• _GIVEN ENTRIES_
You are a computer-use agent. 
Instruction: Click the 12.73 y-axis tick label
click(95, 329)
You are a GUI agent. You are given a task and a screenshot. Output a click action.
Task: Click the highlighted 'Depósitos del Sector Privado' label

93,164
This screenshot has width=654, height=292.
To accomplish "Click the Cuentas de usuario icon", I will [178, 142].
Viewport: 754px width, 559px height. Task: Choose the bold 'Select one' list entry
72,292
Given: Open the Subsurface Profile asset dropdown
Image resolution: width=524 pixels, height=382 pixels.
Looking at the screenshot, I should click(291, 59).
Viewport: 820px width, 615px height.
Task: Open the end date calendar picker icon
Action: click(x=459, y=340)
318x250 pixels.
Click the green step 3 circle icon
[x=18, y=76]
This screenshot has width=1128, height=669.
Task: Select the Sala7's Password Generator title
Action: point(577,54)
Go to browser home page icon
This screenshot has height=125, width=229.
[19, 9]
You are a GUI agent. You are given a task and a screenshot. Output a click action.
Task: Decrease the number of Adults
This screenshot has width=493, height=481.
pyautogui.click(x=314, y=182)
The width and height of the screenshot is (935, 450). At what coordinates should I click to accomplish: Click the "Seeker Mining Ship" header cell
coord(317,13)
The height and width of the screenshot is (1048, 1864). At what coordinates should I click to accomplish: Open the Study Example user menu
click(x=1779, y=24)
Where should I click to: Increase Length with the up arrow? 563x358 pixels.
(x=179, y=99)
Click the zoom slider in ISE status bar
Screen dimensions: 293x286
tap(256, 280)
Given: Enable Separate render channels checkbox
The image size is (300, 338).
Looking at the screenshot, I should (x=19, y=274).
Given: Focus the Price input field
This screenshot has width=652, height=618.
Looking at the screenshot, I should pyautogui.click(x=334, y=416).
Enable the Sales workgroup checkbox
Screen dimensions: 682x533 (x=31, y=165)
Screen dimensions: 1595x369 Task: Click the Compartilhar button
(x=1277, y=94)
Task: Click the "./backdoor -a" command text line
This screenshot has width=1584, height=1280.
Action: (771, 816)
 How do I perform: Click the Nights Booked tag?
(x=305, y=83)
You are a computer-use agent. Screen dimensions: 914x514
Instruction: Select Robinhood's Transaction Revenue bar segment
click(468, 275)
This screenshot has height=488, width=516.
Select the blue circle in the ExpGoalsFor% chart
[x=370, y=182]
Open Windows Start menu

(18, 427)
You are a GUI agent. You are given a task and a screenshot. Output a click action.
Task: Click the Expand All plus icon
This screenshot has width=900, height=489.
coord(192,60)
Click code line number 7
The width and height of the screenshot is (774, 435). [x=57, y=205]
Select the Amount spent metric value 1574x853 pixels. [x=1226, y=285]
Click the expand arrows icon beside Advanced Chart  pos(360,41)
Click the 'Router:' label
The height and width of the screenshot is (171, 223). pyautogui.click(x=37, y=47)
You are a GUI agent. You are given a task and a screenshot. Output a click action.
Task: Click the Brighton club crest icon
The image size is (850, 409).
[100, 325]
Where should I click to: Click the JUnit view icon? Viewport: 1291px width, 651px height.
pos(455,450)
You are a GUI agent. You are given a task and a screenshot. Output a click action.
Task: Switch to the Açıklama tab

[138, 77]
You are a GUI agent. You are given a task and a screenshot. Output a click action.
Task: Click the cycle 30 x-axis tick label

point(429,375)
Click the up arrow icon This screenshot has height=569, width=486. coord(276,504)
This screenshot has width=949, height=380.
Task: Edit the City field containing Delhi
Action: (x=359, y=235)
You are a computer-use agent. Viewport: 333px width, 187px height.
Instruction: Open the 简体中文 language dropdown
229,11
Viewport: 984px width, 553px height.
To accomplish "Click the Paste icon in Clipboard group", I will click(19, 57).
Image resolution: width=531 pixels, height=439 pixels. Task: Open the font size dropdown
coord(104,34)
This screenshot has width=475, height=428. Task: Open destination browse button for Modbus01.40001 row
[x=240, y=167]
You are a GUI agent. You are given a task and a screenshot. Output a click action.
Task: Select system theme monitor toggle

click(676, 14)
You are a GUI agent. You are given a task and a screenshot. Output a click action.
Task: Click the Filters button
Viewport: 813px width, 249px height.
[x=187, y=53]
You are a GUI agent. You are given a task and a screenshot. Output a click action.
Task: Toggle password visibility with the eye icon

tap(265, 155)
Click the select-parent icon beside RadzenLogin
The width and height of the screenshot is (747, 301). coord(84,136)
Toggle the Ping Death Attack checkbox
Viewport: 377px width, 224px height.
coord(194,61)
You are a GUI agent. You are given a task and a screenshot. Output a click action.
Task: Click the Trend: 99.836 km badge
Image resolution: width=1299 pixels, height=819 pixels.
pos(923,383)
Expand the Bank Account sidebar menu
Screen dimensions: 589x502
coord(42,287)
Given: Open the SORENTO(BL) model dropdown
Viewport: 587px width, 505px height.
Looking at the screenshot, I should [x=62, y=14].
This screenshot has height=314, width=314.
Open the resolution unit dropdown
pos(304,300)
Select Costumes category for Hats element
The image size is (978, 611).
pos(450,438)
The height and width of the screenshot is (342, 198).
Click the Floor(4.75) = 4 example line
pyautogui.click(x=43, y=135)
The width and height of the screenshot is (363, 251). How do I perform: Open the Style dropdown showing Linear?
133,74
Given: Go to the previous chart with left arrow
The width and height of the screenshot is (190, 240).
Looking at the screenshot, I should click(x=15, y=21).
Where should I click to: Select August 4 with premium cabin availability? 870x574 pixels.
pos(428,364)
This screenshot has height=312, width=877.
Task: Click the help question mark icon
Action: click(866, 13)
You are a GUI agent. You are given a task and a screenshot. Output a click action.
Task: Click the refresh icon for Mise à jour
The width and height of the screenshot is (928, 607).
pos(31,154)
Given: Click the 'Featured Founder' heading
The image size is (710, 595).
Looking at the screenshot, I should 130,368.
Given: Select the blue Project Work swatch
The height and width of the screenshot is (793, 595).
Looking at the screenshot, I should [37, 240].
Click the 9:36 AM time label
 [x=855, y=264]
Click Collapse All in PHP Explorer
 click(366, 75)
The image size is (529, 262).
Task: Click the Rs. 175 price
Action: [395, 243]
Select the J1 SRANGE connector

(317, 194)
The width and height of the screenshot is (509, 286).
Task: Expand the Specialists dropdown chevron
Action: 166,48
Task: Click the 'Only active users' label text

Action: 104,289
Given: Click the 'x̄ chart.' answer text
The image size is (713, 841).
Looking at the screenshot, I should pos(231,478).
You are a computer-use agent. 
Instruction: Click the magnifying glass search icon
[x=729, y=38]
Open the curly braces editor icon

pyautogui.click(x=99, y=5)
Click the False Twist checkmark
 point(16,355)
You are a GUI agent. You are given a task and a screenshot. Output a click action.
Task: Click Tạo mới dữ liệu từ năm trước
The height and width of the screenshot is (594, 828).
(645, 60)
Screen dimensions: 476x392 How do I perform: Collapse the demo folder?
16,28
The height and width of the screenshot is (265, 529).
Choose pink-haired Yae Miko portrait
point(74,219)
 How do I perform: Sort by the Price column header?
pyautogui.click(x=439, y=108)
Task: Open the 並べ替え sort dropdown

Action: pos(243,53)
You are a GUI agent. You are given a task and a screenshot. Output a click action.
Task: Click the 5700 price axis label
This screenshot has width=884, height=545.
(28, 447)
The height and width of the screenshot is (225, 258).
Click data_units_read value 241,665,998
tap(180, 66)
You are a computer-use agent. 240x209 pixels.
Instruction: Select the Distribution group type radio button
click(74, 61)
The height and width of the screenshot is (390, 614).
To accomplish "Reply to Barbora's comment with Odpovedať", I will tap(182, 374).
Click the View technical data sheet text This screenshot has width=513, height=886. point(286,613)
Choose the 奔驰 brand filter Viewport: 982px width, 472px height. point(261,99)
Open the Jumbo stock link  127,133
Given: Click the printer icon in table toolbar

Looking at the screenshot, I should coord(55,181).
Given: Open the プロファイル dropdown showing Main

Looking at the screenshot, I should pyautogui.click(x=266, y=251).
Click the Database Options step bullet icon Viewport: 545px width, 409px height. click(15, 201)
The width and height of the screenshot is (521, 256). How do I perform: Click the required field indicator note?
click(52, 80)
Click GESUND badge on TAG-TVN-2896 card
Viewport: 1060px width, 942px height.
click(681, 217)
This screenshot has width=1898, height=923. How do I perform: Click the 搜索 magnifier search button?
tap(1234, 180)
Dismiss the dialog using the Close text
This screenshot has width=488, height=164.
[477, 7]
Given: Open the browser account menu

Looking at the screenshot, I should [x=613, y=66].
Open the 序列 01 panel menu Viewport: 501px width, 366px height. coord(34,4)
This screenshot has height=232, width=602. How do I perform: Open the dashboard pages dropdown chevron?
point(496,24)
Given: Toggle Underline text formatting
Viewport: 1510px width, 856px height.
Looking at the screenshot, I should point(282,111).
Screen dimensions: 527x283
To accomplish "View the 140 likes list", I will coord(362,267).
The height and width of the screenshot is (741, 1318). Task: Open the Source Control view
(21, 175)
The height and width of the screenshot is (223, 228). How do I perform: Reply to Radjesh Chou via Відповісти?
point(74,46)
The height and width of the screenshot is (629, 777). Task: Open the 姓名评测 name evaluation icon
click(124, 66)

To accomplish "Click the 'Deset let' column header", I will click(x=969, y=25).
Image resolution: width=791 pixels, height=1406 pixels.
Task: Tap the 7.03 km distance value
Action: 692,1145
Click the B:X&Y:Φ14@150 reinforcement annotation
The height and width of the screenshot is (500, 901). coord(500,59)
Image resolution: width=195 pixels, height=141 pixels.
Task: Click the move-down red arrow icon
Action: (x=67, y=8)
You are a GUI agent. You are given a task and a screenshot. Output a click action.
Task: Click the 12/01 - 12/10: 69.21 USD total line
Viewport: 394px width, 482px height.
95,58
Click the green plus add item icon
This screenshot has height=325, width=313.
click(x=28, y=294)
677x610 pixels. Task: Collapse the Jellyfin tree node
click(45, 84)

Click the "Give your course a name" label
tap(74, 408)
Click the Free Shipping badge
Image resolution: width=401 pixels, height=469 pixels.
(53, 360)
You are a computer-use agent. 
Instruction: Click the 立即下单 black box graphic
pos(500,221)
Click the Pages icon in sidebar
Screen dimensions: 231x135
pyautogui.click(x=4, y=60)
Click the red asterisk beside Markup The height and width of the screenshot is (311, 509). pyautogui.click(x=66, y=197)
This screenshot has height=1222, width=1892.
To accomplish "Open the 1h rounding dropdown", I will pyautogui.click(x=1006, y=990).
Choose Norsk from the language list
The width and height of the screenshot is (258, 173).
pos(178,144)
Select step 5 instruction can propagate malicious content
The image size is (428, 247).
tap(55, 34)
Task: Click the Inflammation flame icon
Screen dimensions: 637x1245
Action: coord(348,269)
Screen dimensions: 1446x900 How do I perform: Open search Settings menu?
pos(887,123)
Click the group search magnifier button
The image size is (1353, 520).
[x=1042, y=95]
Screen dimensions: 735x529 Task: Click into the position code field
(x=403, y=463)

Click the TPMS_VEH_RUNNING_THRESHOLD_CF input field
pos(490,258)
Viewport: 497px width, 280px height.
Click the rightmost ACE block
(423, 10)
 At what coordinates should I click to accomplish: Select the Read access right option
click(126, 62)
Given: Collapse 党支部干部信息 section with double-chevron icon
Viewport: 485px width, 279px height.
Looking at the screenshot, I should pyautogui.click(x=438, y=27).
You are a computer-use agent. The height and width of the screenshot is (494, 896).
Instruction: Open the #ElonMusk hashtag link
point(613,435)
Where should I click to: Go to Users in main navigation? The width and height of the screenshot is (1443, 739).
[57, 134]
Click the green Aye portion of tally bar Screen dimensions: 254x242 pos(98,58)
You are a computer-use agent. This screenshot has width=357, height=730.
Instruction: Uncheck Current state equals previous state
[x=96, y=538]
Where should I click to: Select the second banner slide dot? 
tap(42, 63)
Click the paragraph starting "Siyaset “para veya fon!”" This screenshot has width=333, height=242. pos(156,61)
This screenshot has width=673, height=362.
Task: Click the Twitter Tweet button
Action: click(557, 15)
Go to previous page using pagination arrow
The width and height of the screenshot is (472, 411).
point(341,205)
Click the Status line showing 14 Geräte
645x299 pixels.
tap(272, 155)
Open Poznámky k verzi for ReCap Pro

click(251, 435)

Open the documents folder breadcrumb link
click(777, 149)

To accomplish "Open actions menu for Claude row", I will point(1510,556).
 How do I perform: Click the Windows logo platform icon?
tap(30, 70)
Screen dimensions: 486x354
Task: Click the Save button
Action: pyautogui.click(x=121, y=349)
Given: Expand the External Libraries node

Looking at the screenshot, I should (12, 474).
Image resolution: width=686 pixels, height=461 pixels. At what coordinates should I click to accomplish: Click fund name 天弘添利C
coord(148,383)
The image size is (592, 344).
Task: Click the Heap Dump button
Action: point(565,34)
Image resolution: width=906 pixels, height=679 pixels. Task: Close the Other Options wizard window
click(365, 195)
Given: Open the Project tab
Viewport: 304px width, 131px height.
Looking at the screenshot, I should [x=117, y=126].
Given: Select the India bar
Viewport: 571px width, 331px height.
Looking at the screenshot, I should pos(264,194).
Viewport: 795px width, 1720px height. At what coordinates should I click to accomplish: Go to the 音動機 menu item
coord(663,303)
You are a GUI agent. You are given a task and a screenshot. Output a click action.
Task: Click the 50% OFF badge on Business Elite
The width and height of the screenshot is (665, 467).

• _WHAT THE TASK ASKS_
Wherever "plus" appears in the listing, report the line it is on.

• _ANSWER SECTION_
Task: Click the Expand All plus icon
Click the green plus add item icon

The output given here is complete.